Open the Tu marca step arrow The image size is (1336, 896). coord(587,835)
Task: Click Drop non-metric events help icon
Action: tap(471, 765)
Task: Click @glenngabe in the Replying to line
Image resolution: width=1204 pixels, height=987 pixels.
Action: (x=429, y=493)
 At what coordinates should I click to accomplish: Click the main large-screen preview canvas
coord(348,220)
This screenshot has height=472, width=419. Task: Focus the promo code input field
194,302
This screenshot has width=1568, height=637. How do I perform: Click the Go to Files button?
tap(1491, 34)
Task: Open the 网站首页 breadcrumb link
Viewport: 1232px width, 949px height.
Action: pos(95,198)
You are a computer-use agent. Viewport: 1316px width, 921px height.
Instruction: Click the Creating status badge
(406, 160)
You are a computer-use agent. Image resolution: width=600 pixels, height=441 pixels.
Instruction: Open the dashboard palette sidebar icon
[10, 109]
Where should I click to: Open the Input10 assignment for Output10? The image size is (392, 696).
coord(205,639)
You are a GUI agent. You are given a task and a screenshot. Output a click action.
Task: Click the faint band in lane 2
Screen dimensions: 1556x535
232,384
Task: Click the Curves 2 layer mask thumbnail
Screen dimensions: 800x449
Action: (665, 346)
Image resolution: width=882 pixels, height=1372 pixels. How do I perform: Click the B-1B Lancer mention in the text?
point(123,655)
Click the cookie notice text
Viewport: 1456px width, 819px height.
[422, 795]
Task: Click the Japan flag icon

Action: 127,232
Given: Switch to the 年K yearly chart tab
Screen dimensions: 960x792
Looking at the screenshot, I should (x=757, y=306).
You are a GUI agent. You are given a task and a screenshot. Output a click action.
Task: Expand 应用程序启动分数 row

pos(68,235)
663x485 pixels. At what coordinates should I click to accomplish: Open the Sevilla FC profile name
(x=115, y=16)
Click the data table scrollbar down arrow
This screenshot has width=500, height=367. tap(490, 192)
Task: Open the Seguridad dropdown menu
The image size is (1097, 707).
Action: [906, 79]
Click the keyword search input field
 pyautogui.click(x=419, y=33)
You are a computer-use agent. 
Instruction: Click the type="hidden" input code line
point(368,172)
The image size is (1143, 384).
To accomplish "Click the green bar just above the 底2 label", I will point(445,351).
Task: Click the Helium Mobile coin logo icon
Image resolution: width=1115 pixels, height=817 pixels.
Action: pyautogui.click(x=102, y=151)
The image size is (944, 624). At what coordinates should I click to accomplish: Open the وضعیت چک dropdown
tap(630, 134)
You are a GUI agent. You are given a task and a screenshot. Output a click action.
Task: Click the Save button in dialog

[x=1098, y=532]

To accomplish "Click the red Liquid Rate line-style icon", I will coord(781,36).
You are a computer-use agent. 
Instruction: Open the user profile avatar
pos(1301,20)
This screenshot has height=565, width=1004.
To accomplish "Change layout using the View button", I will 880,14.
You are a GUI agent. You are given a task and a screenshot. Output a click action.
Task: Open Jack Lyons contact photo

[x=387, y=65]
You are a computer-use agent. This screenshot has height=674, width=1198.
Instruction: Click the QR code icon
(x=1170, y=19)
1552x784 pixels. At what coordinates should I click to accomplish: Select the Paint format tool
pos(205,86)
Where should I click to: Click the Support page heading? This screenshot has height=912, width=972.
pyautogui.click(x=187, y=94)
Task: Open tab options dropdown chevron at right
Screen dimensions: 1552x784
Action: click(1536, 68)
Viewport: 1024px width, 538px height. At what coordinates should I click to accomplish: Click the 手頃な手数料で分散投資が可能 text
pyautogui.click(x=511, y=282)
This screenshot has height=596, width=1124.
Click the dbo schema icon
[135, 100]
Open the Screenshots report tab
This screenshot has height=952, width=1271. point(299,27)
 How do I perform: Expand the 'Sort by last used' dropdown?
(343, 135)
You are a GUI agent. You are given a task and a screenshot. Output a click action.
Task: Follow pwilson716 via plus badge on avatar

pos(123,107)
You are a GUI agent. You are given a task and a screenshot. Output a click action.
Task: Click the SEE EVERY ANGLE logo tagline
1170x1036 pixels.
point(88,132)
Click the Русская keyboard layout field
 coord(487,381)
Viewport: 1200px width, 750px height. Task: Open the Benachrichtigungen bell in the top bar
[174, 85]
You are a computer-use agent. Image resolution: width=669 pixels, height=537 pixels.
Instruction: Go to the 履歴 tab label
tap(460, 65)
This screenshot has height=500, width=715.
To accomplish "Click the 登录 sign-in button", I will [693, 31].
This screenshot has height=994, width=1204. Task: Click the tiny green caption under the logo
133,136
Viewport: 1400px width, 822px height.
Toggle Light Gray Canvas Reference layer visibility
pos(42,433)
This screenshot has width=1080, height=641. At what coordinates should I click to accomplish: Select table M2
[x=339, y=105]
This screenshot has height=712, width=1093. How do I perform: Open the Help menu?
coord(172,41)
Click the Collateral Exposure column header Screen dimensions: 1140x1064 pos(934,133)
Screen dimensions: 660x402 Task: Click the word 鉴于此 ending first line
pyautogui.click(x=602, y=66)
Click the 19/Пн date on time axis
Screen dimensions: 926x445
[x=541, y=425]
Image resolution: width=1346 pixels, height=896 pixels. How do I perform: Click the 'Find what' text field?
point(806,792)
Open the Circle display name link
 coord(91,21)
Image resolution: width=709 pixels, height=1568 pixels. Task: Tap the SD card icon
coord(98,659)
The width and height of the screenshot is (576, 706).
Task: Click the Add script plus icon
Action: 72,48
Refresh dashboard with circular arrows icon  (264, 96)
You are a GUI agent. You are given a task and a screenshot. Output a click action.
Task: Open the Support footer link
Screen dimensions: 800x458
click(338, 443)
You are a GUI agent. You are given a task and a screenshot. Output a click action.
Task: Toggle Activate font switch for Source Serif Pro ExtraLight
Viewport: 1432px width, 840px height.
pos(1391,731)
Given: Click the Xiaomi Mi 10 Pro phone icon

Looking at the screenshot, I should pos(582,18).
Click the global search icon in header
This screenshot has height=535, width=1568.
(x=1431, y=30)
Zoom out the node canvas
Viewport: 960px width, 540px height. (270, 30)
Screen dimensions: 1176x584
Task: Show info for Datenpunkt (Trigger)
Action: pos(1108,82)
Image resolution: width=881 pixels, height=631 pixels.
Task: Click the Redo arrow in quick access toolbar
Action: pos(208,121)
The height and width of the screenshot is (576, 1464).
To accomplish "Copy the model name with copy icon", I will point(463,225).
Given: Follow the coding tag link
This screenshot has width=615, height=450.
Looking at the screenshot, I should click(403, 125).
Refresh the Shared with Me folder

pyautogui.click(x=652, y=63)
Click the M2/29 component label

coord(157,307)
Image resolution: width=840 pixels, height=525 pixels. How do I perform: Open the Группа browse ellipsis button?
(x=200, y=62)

|---|

[Assignment]:
From the listing above, the lines starting with the one that has "Click the global search icon in header" and running through the one that has "The height and" should be copied exactly, ends included.

[Exercise answer]:
Click the global search icon in header
This screenshot has height=535, width=1568.
(x=1431, y=30)
Zoom out the node canvas
Viewport: 960px width, 540px height. (270, 30)
Screen dimensions: 1176x584
Task: Show info for Datenpunkt (Trigger)
Action: pos(1108,82)
Image resolution: width=881 pixels, height=631 pixels.
Task: Click the Redo arrow in quick access toolbar
Action: pos(208,121)
The height and width of the screenshot is (576, 1464).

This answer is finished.